In January 2005, Karen Stevenson filed a creditor's claim against the estate of Mary Canning ("the estate"). David Canning, personal representative of the estate, rejected Stevenson's claim. Stevenson filed this lawsuit in May 2005, alleging breach of contract and unjust enrichment.

The estate originally noted Stevenson's deposition for November 22, 2005. Stevenson's then-counsel, Gayle Brenchley, filed a notice of intent to withdraw on November 8, so the estate continued the deposition to November 30. Stevenson objected to her attorney's withdrawal, and the estate postponed the deposition. The trial court permitted Brenchley to withdraw on December 9. The estate renoted Stevenson's deposition for January 12, 2006. Stevenson failed to appear.
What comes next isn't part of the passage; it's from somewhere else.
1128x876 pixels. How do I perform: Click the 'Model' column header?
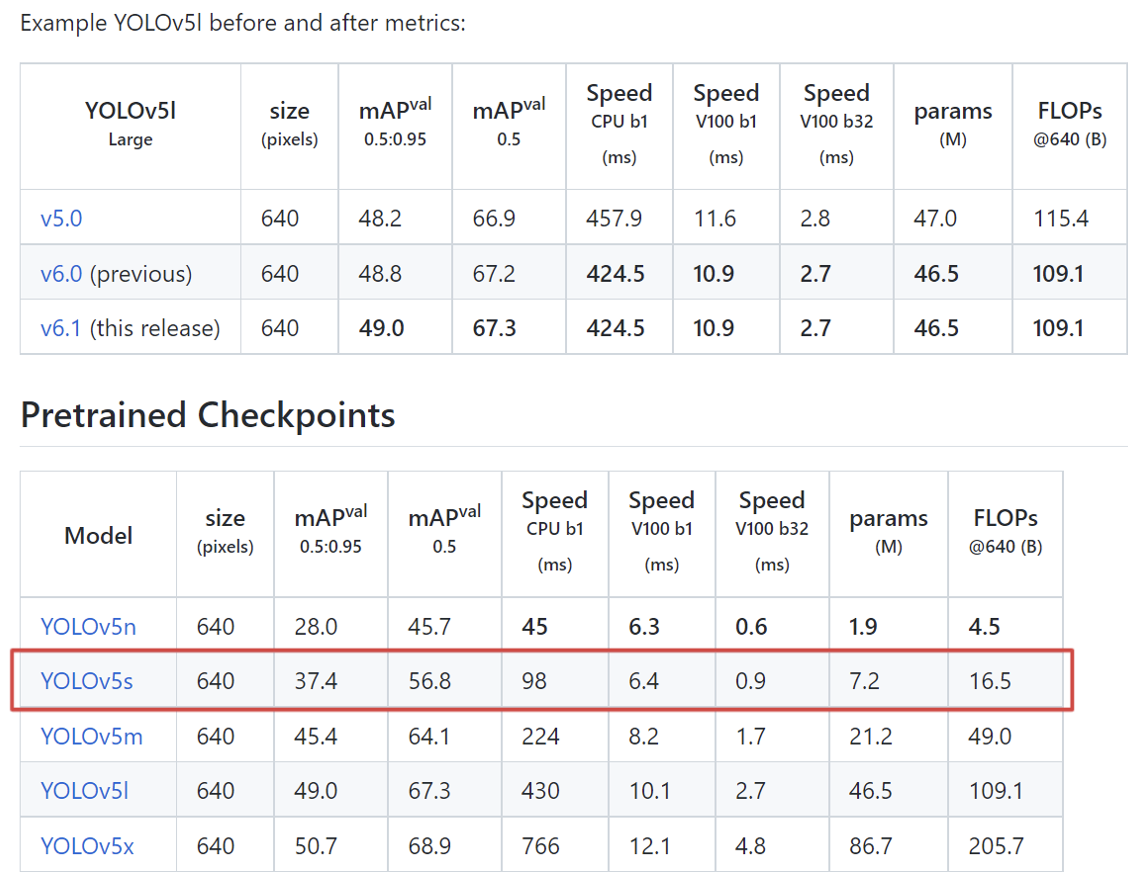[98, 536]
On January 25, the estate filed a motion to compel Stevenson to appear for her deposition. On February 2, James Bittner served a notice of appearance as new counsel for Stevenson (filed with the court on February 14) and requested that the motion to compel be stricken to allow him time to review the case files. Counsel for the estate agreed, consulted with Bittner, and rescheduled Stevenson's deposition for March 2, 2006.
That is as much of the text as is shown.